The settlement of LCs for capital machinery stood at $154.94 million in October against $119.82 million during the same month of the FY14.
Former interim government adviser AB Mirza Azizul Islam earlier told New Age that there was no sufficient reason for the rise in the machinery import in the recent months of the FY15 due to a dull business situation amid political uncertainty.
But, the huge import payments for capital machinery raised a suspicion that money might have been laundered abroad, he said.
He feared that some businesspeople were laundering money through over-invoicing in their invoice paper of the letters of credit.
LC settlements in October for rice and chemical fertilisers were worth $39.23 million and $187.34 million respectively against $19.54 million and $171.84 million in October 2014.
A BB official said the import might decrease in the coming months as the country’s business sector was still facing political uncertainty.
The businesspeople are yet to gear up their business activities due to the existing political uncertainty, he said.
The BB data showed that back-to-back imports for the readymade garment sector declined slightly in October as the export of RMG products decreased in the recent months.
LC settlements for the import of back-to-back products of the RMG sector — fabrics and accessories — decreased to $479.37 million in October from $492.18 million during the same month a year ago.
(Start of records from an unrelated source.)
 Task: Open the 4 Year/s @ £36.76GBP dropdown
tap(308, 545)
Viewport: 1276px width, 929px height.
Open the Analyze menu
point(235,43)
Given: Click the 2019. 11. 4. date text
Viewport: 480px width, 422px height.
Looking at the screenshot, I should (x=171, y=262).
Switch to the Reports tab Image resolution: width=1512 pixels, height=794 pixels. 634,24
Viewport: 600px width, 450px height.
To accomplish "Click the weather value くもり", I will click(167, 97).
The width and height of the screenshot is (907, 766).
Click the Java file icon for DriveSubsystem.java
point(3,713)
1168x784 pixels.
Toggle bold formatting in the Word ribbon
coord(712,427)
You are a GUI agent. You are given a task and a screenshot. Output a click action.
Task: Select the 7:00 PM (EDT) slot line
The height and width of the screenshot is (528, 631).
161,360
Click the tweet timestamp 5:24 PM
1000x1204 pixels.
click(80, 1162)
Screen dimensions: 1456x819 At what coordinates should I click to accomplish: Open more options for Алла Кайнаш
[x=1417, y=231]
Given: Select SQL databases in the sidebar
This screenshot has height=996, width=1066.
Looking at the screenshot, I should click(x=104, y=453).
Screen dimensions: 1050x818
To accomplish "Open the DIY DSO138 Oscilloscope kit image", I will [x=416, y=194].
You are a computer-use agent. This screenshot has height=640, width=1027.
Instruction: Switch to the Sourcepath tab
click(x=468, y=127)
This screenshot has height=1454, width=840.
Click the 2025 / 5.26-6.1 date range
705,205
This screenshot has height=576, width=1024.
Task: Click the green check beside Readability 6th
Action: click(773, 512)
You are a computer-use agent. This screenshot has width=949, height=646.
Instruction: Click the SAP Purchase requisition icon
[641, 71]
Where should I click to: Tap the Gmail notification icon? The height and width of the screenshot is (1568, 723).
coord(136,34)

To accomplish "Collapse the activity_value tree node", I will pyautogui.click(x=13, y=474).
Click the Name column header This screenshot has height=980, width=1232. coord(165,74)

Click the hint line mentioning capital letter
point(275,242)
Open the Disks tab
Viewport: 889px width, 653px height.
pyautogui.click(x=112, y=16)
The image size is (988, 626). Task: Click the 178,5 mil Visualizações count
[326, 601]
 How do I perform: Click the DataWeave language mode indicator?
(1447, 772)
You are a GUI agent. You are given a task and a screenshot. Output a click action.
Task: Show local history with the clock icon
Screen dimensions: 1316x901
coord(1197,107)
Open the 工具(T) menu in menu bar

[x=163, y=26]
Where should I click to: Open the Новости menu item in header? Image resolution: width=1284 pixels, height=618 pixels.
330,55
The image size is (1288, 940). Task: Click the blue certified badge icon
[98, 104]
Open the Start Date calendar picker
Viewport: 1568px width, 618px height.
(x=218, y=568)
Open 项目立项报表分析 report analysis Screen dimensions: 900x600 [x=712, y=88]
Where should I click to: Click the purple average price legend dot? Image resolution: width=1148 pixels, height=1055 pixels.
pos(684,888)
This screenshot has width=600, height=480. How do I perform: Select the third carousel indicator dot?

The BB official said retailers from the United States and the European countries had significantly cut their import orders of RMG products from Bangladesh after the collapse of Rana Plaza, which housed apparel factories.
For this reason, the import of back-to-back products of the RMG sector decreased in October, he said.
The BB data showed that the opening of letters of credit, also known as actual import orders, posted a 9.14-per cent growth in October this year compared with that of 8.01 per cent growth in the same month of 2013.
In October this year, LCs worth $3.04 billion were opened by the banks. LCs worth $2.79 billion were opened in October 2013 and $2.58 billion in October 2012.
The higher growth in opening of the LCs means that the imports may increase more in the coming months if the country does not face again any political setback, the BB official said.